For the past decade, Placebo's dark, ethereal alt-rock has topped the charts in England and made the British band a household name there, not to mention a favorite of David Bowie.

Americans have been slow to catch on, but the band feels that's changing. "It kind of feels like something is finally happening for us in the States," bassist Stefan Olsdal, a native of Sweden, said the day after playing a sold-out show at the Greek Theatre in Los Angeles. "There's something more exciting here this time."

With a phenomenally haunting new CD, "Meds," and a headlining theater tour that hits the Roxy in Boston tomorrow, the arty indie rockers are finally getting a dose of American success.
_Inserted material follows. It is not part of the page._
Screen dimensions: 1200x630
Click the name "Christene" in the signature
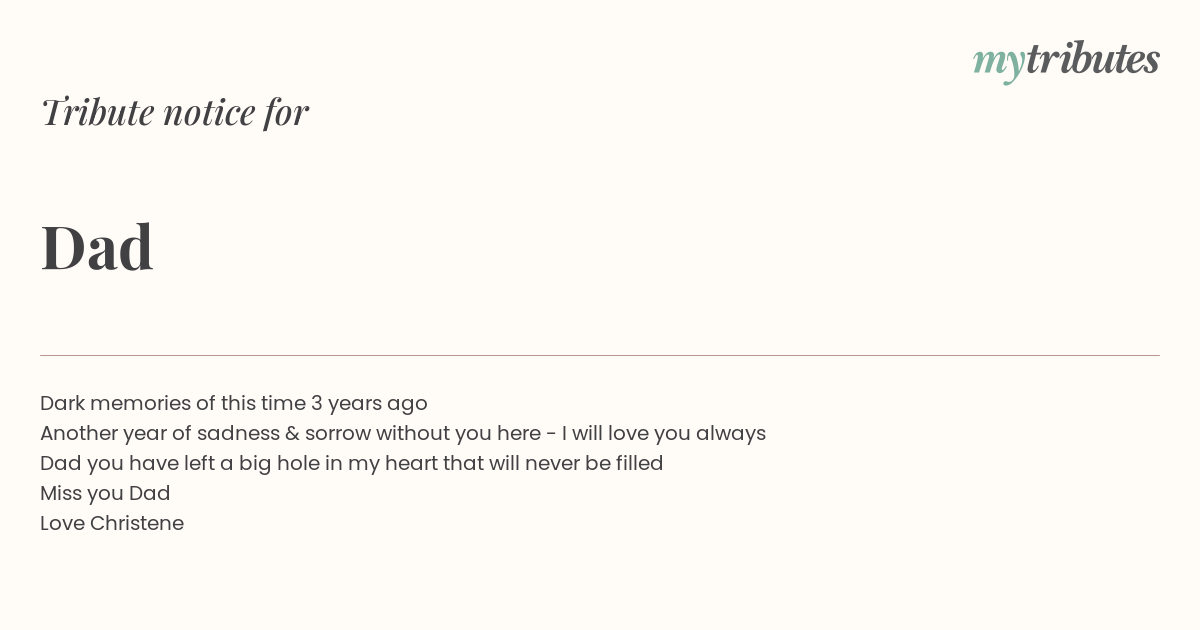pos(137,523)
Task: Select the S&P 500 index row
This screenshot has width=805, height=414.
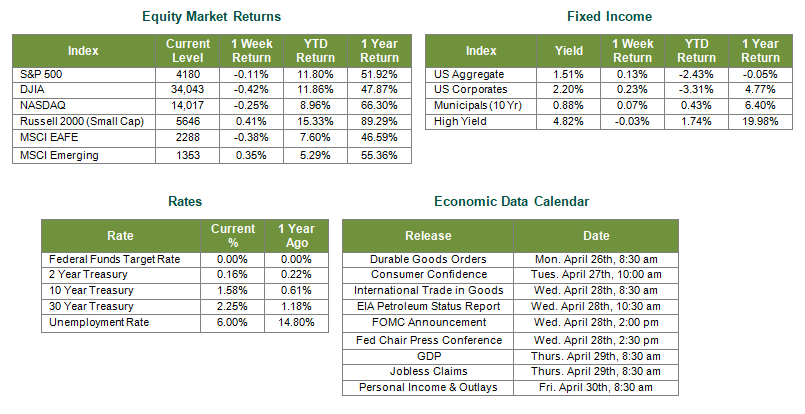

Also on the bill is She Wants Revenge, another buzz-band fronted by Justin Warfield, an enigmatic California outcast whose acid-laced hip-hop rhymes became the stuff of underground legend in the mid-1990s.

It's a perfect edgy pairing for Placebo, whose music is just bleak enough to separate the group from the latest wave of British invasion pop bands such as Arctic Monkeys and Snow Patrol. "Meds," which peaked at No. 9 on Billboard's Heat Seakers chart, is Placebo's fifth, and perhaps best, album, fueled by androgynous frontman Brian Molko's creepy tales of addiction, despair and broken relationships.

"In principle, we feel the more personal song we write, the more universal it gets," Olsdal said. "It's very personal but at the same time, they're just stories. We like to keep it quite open for people to live out their own interpretation."

Some tracks are quite specific, such as the droning "In the Cold Light of Morning," a biting diatribe on the horror of awaking from a drug binge. There's splashes of punk and industrial rock mixed into the cocktail and enough hooks to satisfy the most desperate craving, although the subject matter is heavier than usual radio fodder.

"We feel quite blessed to have an art form to express the things that we go through in everyday life," Olsdal said. "There are so many aspects to life, so many things. Like, what's the purpose for being here? You're born and you die. What's that about? But we also have optimism and hope."

And right now, the hope for Placebo is to conquer the United States.

"We still feel we have something to prove to this country," Olsdal said, "that we're a great band; that we still have the fire burning. We still have something to say. The day that we start repeating ourselves or have nothing else to say, that's the day we stop."